══ Supplied information

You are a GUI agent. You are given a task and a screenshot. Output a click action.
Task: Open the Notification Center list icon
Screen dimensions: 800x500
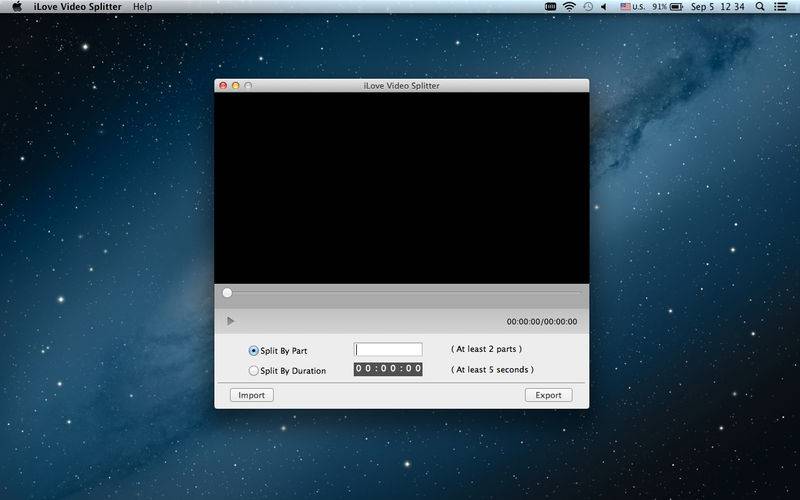coord(780,7)
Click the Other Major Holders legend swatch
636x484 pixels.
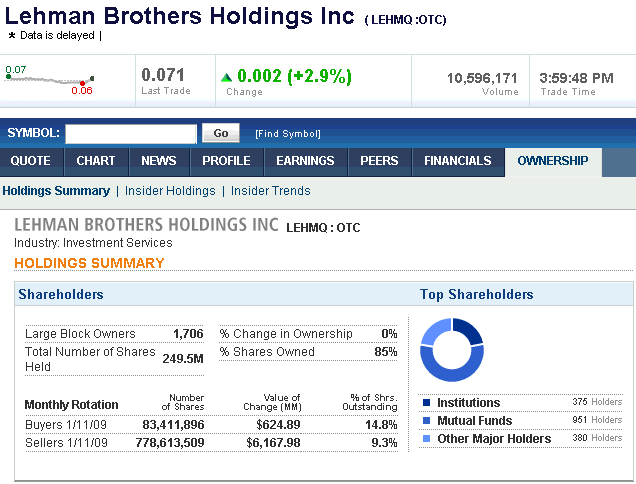(427, 439)
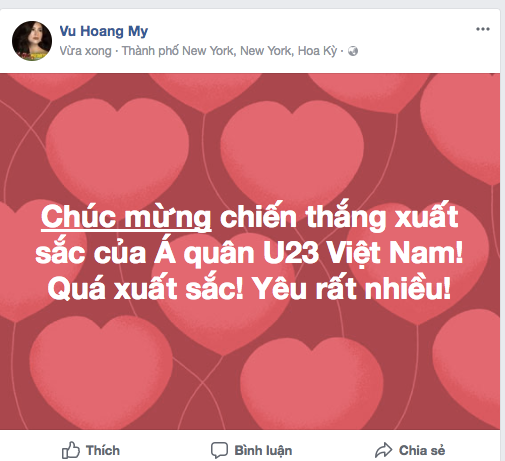Click the 'Hoa Kỳ' text in the location
This screenshot has width=505, height=461.
(317, 51)
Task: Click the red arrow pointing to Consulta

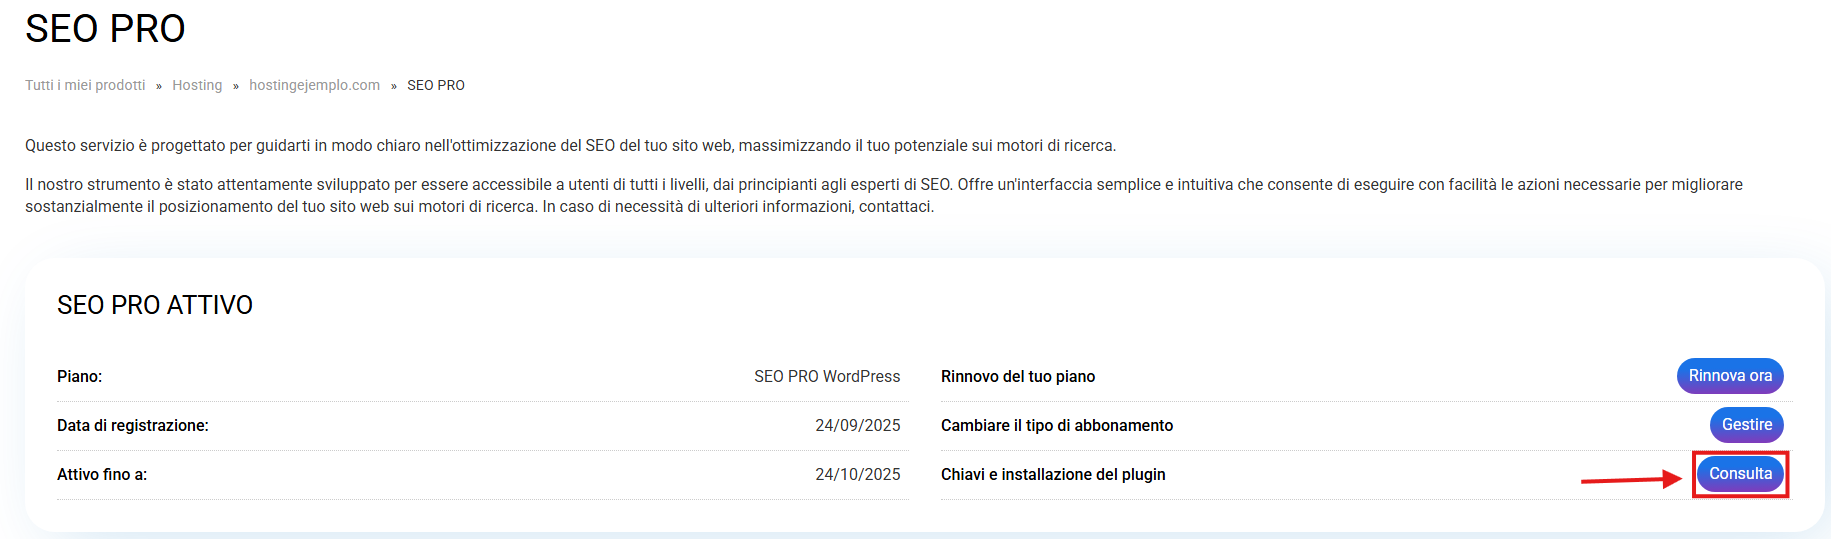Action: pos(1630,480)
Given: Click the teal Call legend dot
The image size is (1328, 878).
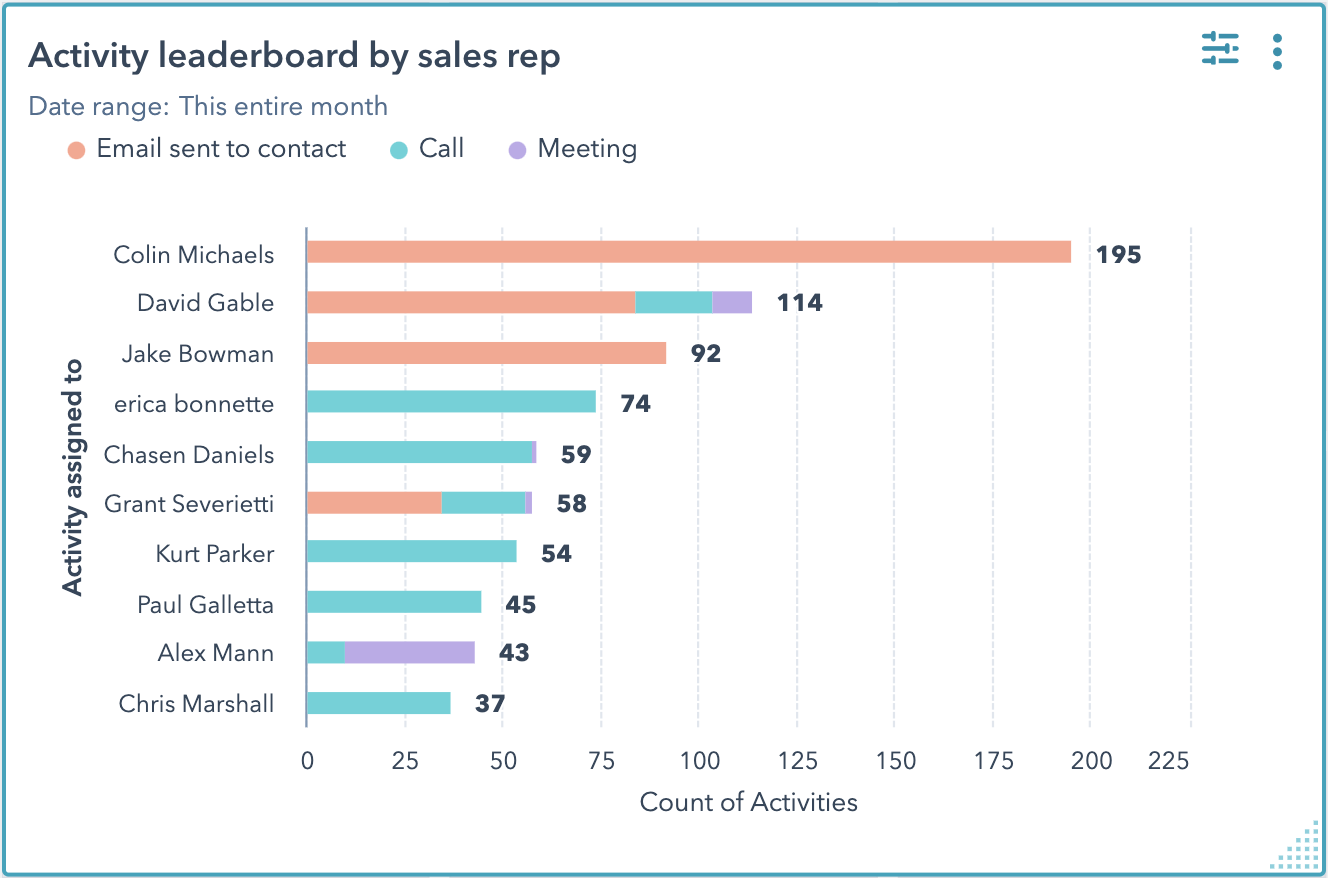Looking at the screenshot, I should (x=399, y=151).
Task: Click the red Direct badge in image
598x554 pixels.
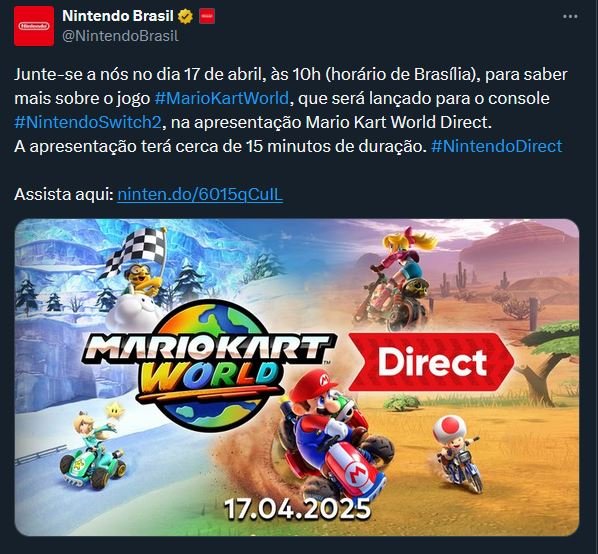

════

# Exercise goal:
Every entry above should be duplicated exactly. Do not include the images.

# Task answer:
You are a GUI agent. You are given a task and a screenshot. Output a click action.
Task: Open the Notification Center list icon
Screen dimensions: 800x500
coord(780,7)
Click the Other Major Holders legend swatch
636x484 pixels.
(427, 439)
Click the 'Hoa Kỳ' text in the location
This screenshot has width=505, height=461.
(317, 51)
Task: Click the red arrow pointing to Consulta

Action: pos(1630,480)
Given: Click the teal Call legend dot
The image size is (1328, 878).
Looking at the screenshot, I should (x=399, y=151).
Task: Click the red Direct badge in image
598x554 pixels.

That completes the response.